15,000 bad bot requests per minute were causing slowdowns and a degraded user experience for global real estate platform Lamudi.
Founded in Berlin, Germany, Lamudi’s global platform aimed at developing markets is available in more than 30 countries across Asia, Africa, the Middle East and Latin America.
It provides sellers, buyers, landlords and renters a secure and easy-to-use platform to find or list properties online.
Lamudi was using IP blocking techniques to block bad bots across different regions of their web application infrastructure.
Chief Technology Officer Oliver Feige says Amazon Web Service’s (AWS) Web Application Firewall was used in Latin America, Mexico, Colombia and Peru, whereas a built-in Linux firewall was used in other regions.
“But a growing scraping and spam problem prompted the IT team to look for a more sophisticated bot detection and mitigation solution,” Feige says.
“Our normal traffic is about 1,000 requests per minute, but suddenly we were getting more than 15,000 requests,” Feige says. “It was obvious bots were scraping our site.”
Not only was new business in jeopardy, the bad bots threatened to cause slowdowns and downtime.
“At the beginning we went offline as a result of the web scraping,” Feige says. “Later in the year we were able to answer each request, but response times were slow and it was getting expensive to manage.”
Slower performance fueled scrapers’ argument that customers should turn to competing sites. The scrapers were stealing information, spamming listing agent contact forms as well as analysing listing inventory to try to gain a competitive advantage.
“Our business model is selling leads,” Feige says. “We offer listings on our platform, and buyers search our platform to find them. When they see a property they’re interested in, they contact the listing agent through our website.”
But competitors and spammers were using bots to send unwanted messages to Lamudi's listing agents.
“The bots were sending thousands of spammy messages through our listing agent contact forms,” Feige explains. “Manually blocking IP addresses was taking a toll on operations. Typically, two full-time employees were dedicated to manually blocking the bad bots, which proved to be an expensive, ineffective approach.”
Feige’s team tried to throw hardware at the problem, wrote scripts to monitor the web logs and analysed bots to find offending IP addresses.
“When we found them, we’d block them from the firewall, but as you can imagine, there are many IP addresses out there, and scrapers simply use another AWS account to start scraping again,” Feige says.

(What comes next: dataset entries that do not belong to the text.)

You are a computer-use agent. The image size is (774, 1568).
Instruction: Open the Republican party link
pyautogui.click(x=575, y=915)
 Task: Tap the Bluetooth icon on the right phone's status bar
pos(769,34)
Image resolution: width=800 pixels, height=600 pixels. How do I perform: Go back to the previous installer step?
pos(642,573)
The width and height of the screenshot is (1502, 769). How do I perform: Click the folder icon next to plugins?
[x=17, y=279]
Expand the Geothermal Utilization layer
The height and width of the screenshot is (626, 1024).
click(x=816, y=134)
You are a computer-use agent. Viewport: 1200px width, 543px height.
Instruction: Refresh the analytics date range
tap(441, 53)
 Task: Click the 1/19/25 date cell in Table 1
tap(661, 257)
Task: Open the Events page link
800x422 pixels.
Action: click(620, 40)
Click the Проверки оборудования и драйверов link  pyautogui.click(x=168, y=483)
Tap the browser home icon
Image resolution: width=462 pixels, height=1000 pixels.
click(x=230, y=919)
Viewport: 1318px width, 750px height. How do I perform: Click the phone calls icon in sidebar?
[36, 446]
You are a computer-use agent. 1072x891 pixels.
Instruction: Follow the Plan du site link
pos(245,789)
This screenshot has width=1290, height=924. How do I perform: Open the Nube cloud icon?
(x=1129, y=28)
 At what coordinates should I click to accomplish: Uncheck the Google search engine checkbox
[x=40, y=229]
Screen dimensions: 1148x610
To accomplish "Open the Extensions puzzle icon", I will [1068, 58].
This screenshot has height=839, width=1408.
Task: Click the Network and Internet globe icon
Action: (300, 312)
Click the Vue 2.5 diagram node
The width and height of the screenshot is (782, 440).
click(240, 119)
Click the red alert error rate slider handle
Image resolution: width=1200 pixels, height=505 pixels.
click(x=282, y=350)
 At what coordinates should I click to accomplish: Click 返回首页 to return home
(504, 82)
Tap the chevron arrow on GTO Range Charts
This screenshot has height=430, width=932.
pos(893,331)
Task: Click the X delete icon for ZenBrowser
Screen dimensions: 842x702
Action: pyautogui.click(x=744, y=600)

“Plus, in countries such as Bangladesh or Pakistan, there aren’t any fixed IP addresses. Instead, they use an EFM modem or something similar, 4 and each time they login, they get a different address. So blocking IP addresses based on number of requests was blocking our local offices and legitimate users.”
Lamudi needed a solution with capability beyond IP blocking – one which could whitelist the same URLs on each account, and for each domain. Additionally, the solution had to be able to integrate well with Akamai.
“Akamai uses the Dynamic Site Accelerator (DSA) protocol, which routes packets optimally to accelerate performance,” Fiege says. “We leverage this technology, so whatever solution we chose would have to accommodate a complex configuration that connected our AWS instances to Akamai.”
Fiege’s team deployed Distil Networks software and knew they’d made the right call.
Distil’s multi-faceted approach to bot blocking includes whitelisting IP addresses from Lamudi’s offices with dedicated IP addresses, as well as whitelisting their performance monitoring tools.
Implementation took about a month and a half and since then, Distil’s solution has been live in all 30 countries Lamudi serves.
Lamudi has deployed Distil’s Cloud CDN in most regions, and the Distil Appliance in Asia.
“In Latin America, Africa and the Middle East, the public cloud has no latency issues, but in East Asia, we decided to co-locate the Distil Appliance next to our AWS infrastructure to provide the performance we needed,” Fiege explains.
He adds Distil allows Lamudi to create various automated tests to help identify clients eligible for whitelisting.
“We increased website performance by eliminating bad bot traffic. The biggest benefit of Distil is that the bad bots are gone. No more slowdowns and it’s easier to monitor and plan out their infrastructure requirements for optimal website performance.
“We don't have a bot problem anymore,” he says. “Distil is the best anti-bot and anti-scraper protection solution available, hands down.”
Fiege says his team has been able to reclaim time spent addressing listing agent complaints related to form spam.
“The bots spamming our customers were out of control,” he says.
“Before Distil, we were spending 20 to 30 hours of IT operations time investigating and blocking bots in our Web Application Firewalls.
Now, it’s all automated. Distil also eliminates time we would spend getting systems up and running again after an application denial of service due to a flooding of bad bot traffic.”